Within the S1 population, Ins32, Ins33, and Ins35 showed levels of linkage disequilibrium with Toll5B2 similar to that observed for Ins34 (p = 0.01238, 0.02931, 0.00851, respectively, Additional file 2), which likely reflects the fact that these loci are closely linked physically. Although Ins35 was not significantly associated with infection status (Table 2), this SNP was also in linkage disequilibrium with Toll5B2 in the S2 population (p-value = 0.00406, Additional file 2). However, in the S2 population, the neighboring SNPs - Ins32, Ins33, Ins34 - did not show similar levels of linkage disequilibrium with Toll5B2 (p = 0.09584, 0.14396, 0.13238, respectively, Additional file 2), suggesting that the associations of Ins34 and Ins35 with Toll5B2 may, in fact, represent novel biological functionality that is population-specific in A. gambiae.

The positional effects of SNPs in the architecture of signaling cascades have been investigated in a series of relevant studies. Riley et al [60] examined SNPs in the D. melanogaster Ras-mediated signal transduction pathway. The least polymorphic signaling protein genes (e.g., Ras, Dr, and Polehole) were those that were proximal to the origin of signaling at the cell surface, while the most polymorphic genes were located farther downstream in the signaling cascade (e.g., Dsor1, Csw and Ksr; [60]). Computational simulations of MAPK signaling predicted similar constraints in that if signal amplification was crucial, the upstream signaling proteins were more constrained than were the downstream components [61]. Together these findings suggest that a SNP in an upstream component of a signaling cascade, such as Toll or an ILP, could have pleiotropic effects on the downstream components of the signaling cascade and an increased potential for a deleterious outcome [62]. In studies of the Tor signaling pathway, however, selection constraints were found to be greater in the downstream components rather than the upstream components of the cascade [62]. Regardless of the pattern of selection constraints, the polarity of a signal transduction pathway is an integral part of determining the effect of a SNP. As such, the molecular cell biology of the signaling pathway protein networks highlighted herein can complement studies of phenotype-associated SNPs in natural A. gambiae populations.

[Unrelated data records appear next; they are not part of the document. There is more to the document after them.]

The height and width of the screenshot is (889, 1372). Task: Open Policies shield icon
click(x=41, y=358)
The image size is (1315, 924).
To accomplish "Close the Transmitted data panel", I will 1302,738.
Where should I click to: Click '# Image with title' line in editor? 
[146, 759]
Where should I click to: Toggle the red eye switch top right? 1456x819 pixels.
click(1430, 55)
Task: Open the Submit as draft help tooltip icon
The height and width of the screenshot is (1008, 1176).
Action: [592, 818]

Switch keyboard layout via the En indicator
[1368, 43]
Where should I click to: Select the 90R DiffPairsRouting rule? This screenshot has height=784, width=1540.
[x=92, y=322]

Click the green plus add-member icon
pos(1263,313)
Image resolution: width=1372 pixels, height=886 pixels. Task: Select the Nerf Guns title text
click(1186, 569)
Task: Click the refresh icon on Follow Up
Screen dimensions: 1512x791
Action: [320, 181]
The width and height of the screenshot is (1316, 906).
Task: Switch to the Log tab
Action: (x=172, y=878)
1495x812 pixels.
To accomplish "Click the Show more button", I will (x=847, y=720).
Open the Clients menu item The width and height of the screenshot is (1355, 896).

In summary, the infection-associated SNPs that have been identified here could be used as genetic markers for the susceptibility of an anopheline population to malaria parasite infection. More importantly, however, these SNPs confirm previous laboratory associations of the target genes with the regulation of parasite infection in A. gambiae, extending possible functional linkages among these target genes and confirming the influence of population structuring on biological associations of the SNPs under study. In particular, these data together with associated laboratory data that implicate these gene products in anti-parasite immunity suggest that Toll5B, MKK4 and insulin-like peptide 3 alone or perhaps in some combination may be involved in the regulation of P. falciparum development in A. gambiae under natural conditions. The alternative hypothesis - that the true functional genes are linked to these SNPs - will be evaluated as haplotype maps are developed. In addition, these data have revealed that SNPs are not equally distributed among A. gambiae molecular forms and that selection pressures may be driving deviations from Hardy-Weinberg equilibrium. These insights suggest that gene flow may impede the spread of transgenes under field conditions and that selection may alter the distribution of transgenes, factors that must be accommodated in the development of any field strategies.